## [Data shown]
|---|
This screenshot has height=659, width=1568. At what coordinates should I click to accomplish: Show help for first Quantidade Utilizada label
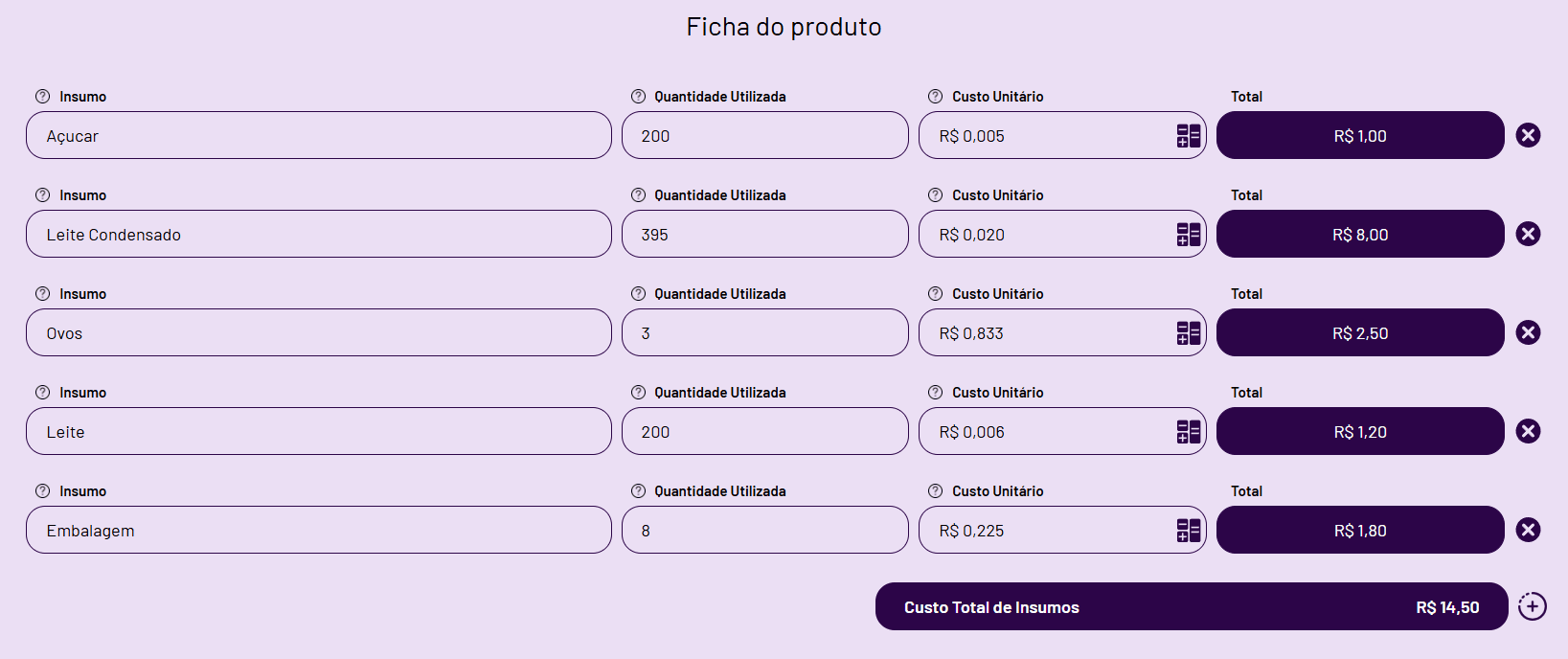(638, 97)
|---|
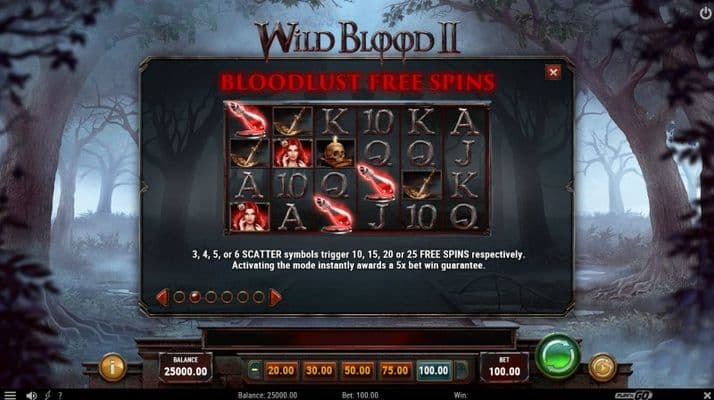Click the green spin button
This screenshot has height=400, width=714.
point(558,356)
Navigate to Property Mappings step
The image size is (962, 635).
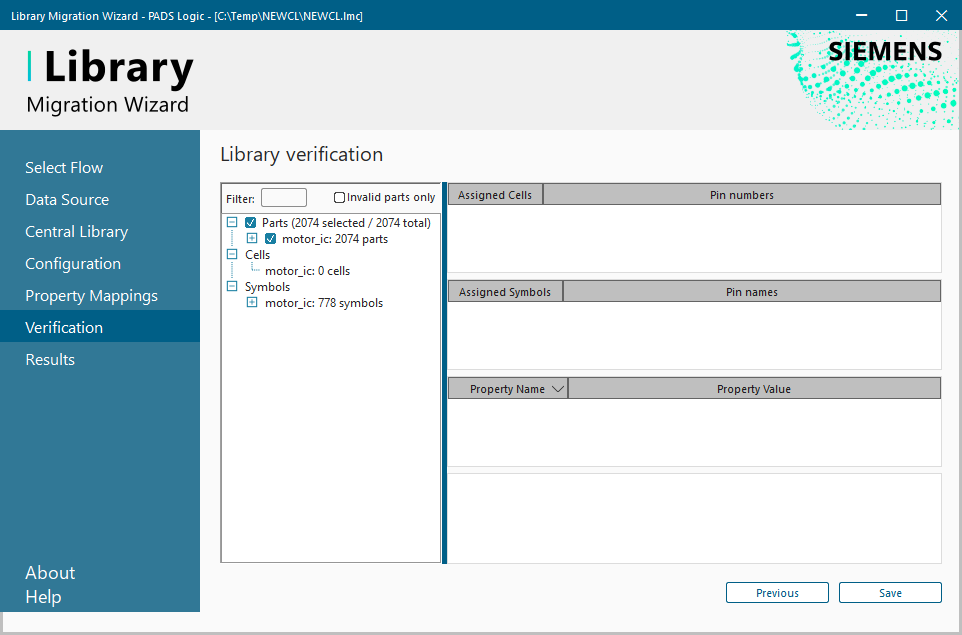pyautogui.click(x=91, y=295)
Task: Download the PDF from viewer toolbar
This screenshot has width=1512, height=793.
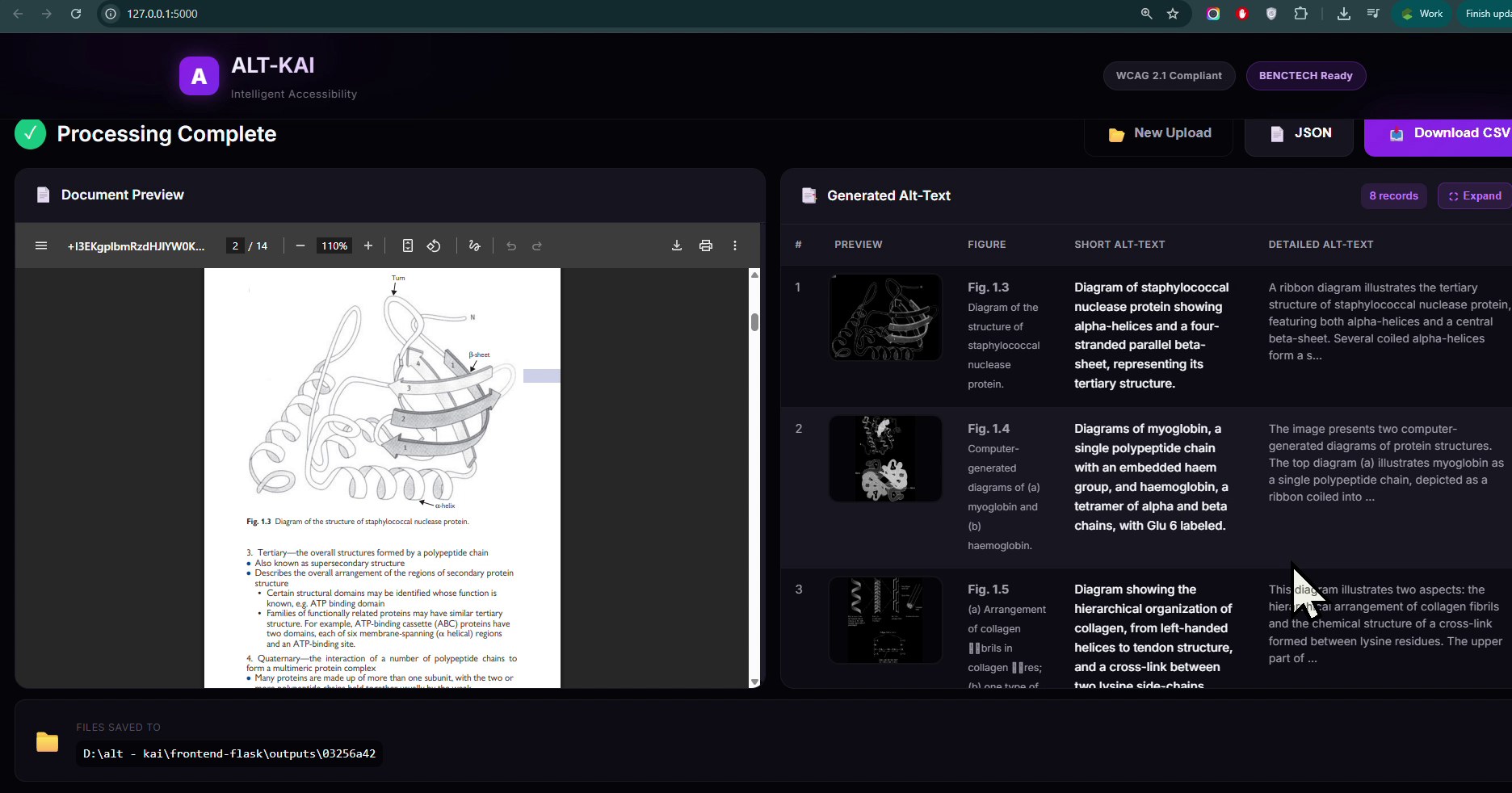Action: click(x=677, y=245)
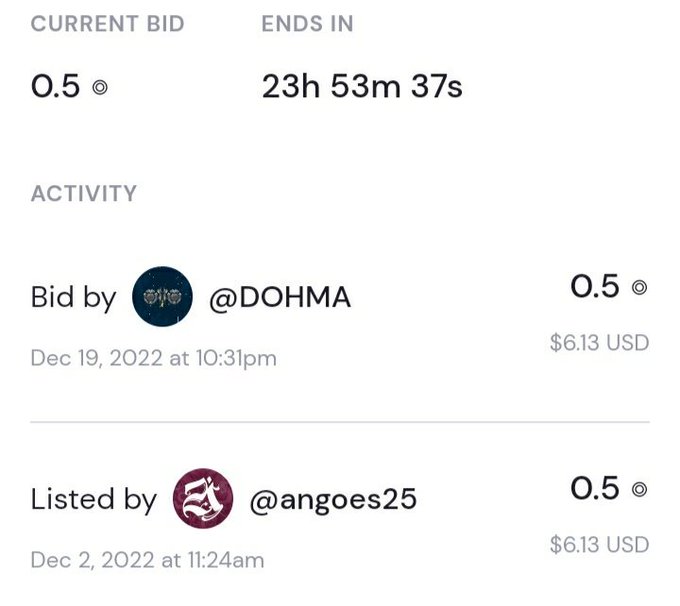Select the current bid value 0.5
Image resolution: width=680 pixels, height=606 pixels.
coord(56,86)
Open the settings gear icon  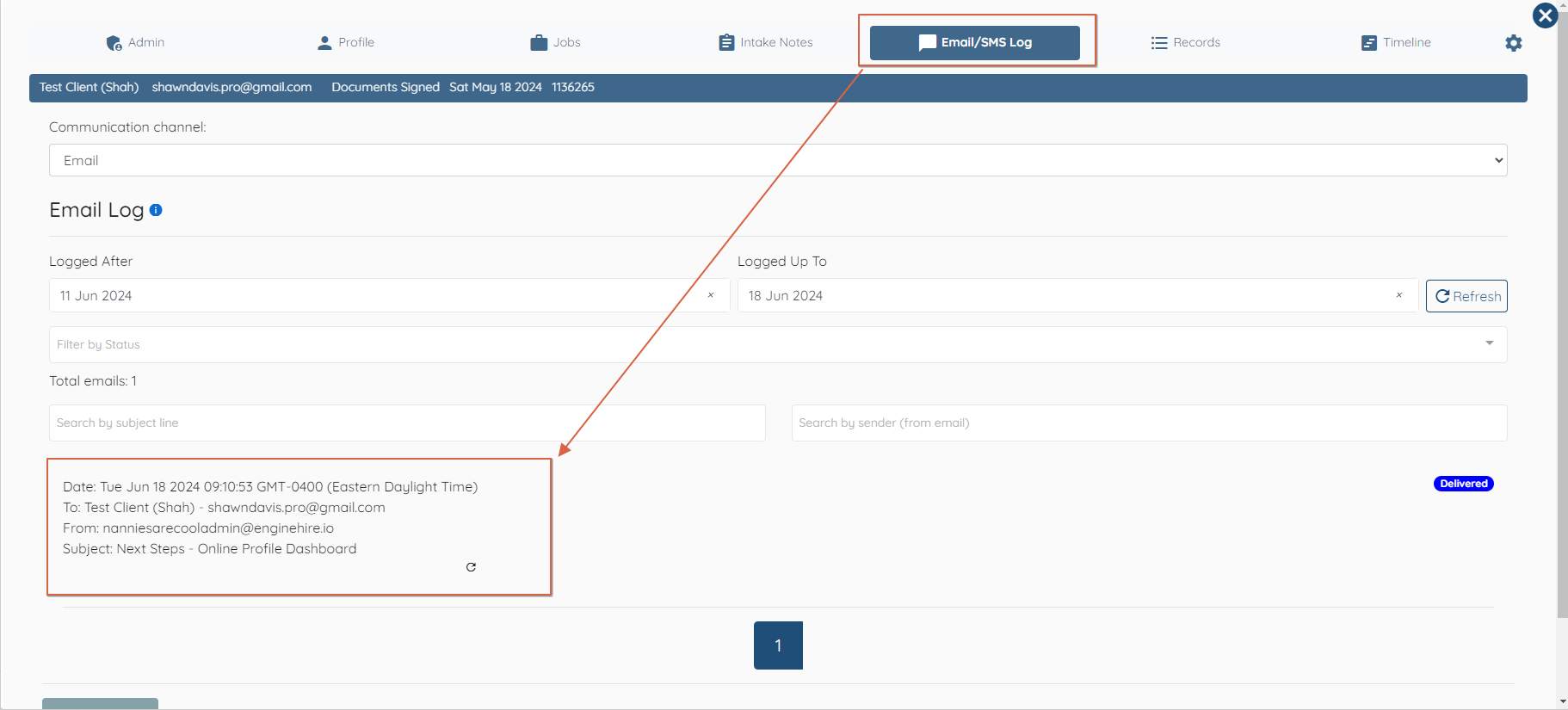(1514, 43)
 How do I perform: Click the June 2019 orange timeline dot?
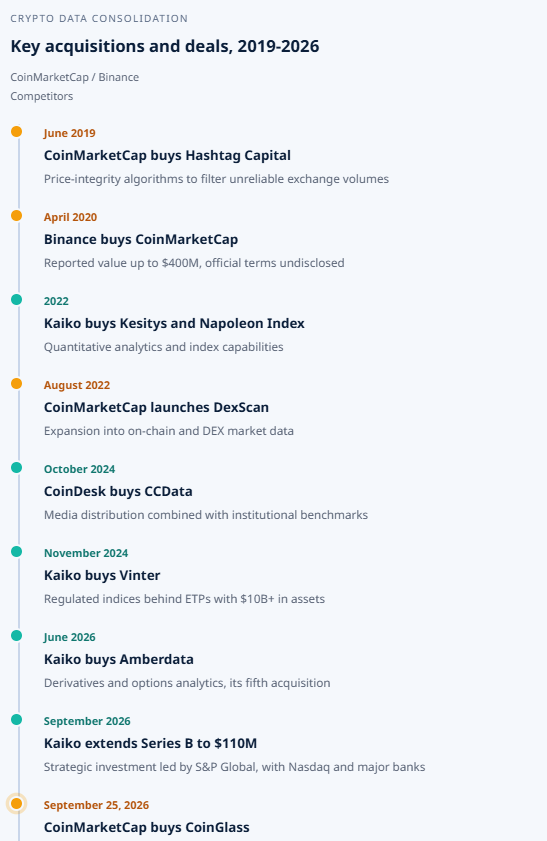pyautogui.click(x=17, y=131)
|---|
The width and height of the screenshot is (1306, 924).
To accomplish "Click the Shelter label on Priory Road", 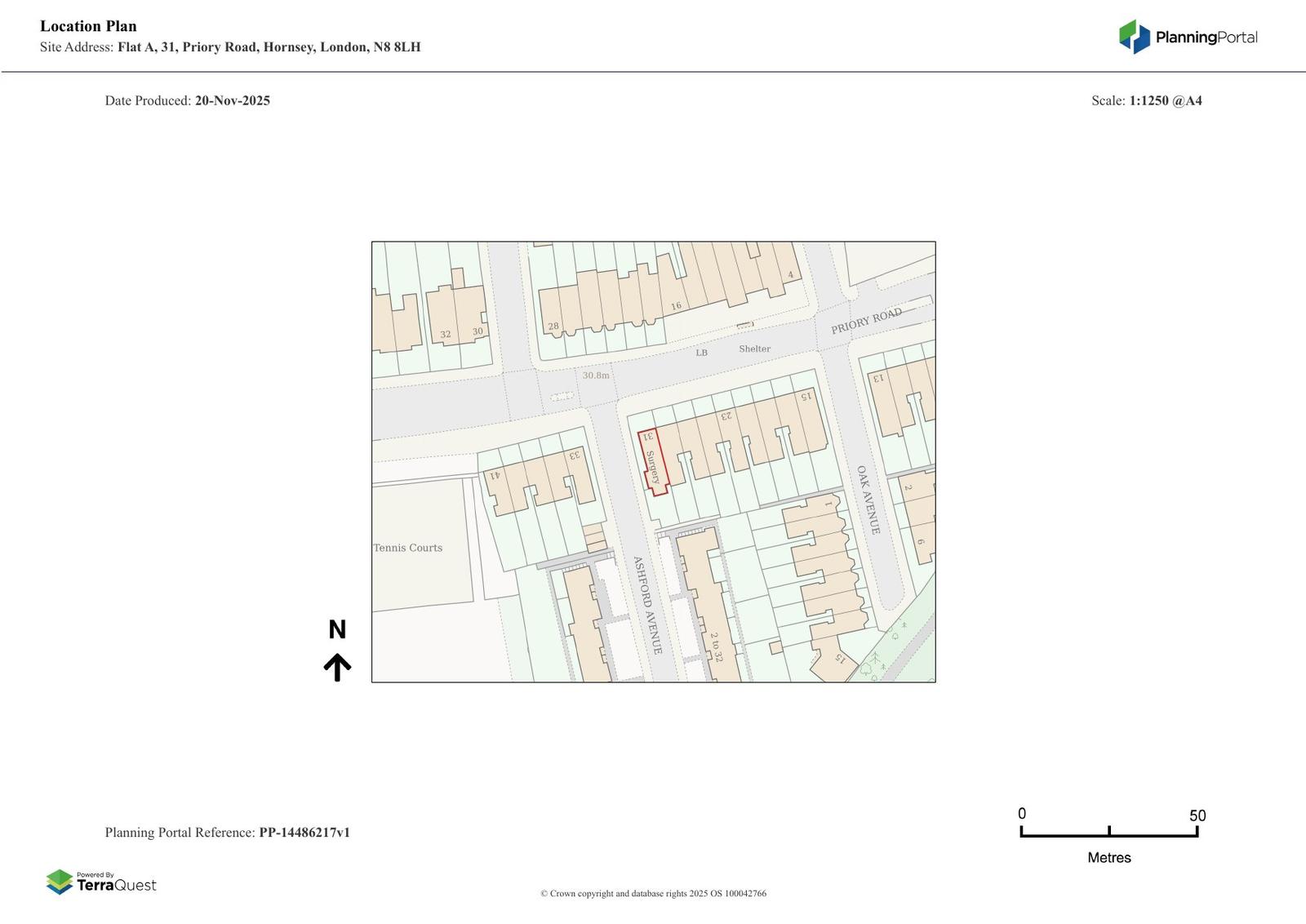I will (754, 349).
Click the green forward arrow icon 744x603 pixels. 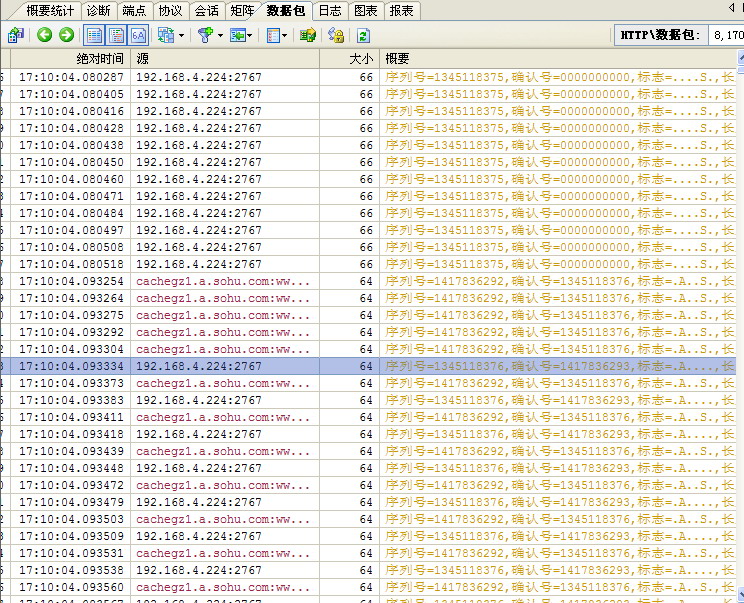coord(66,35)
|---|
## [Task brief]
Which rows above contain the string "screenshot", matching case exactly? Copy each of those rows in full.

## [Complete output]
This screenshot has height=659, width=1568. At what coordinates should I click to accomplish: Show help for first Quantidade Utilizada label
This screenshot has height=400, width=714.
This screenshot has width=1512, height=793.
The width and height of the screenshot is (1306, 924).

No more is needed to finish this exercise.